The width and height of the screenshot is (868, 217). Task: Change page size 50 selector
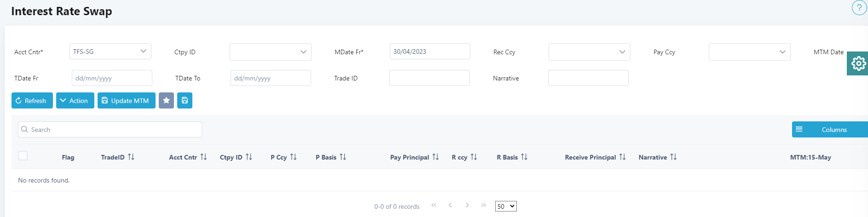coord(506,206)
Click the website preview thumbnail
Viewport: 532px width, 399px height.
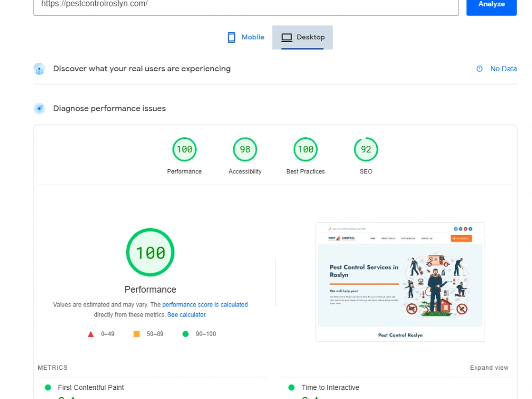pyautogui.click(x=401, y=281)
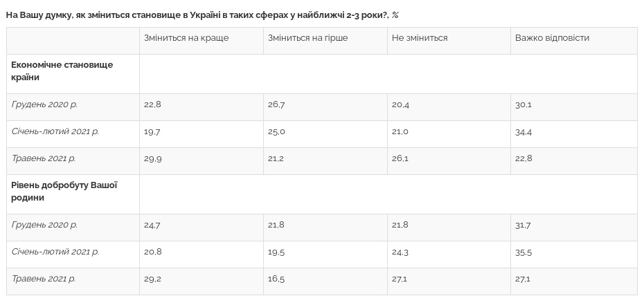
Task: Select the "Зміниться на гірше" column header
Action: click(x=309, y=38)
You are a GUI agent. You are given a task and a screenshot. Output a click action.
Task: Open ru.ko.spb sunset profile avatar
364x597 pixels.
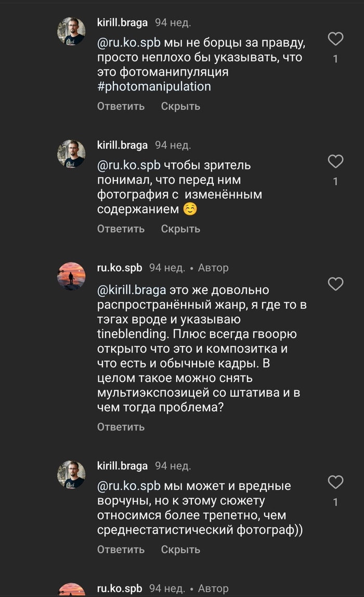tap(71, 276)
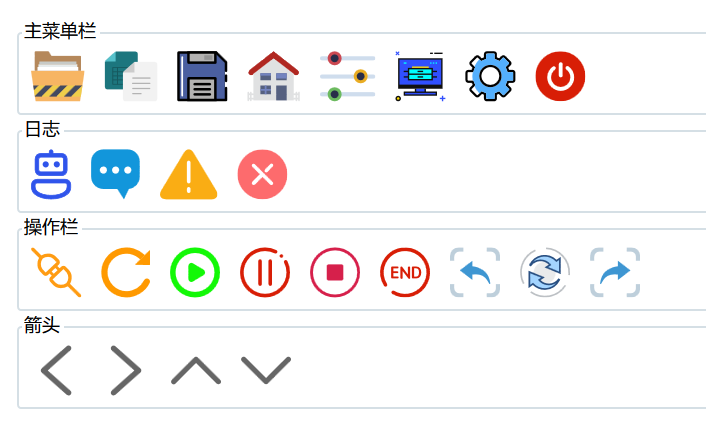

_TASK DIRECTIONS_
Please print the span that begins at the line holding "Viewport: 532px width, 399px height." and ends at the last line of the data, both ends included, with no pictures.

_RESULT FOR THIS TASK_
Viewport: 532px width, 399px height.
pyautogui.click(x=401, y=281)
Task: Select the "Зміниться на гірше" column header
Action: click(x=309, y=38)
You are a GUI agent. You are given a task and a screenshot. Output a click action.
Task: Open ru.ko.spb sunset profile avatar
364x597 pixels.
tap(71, 276)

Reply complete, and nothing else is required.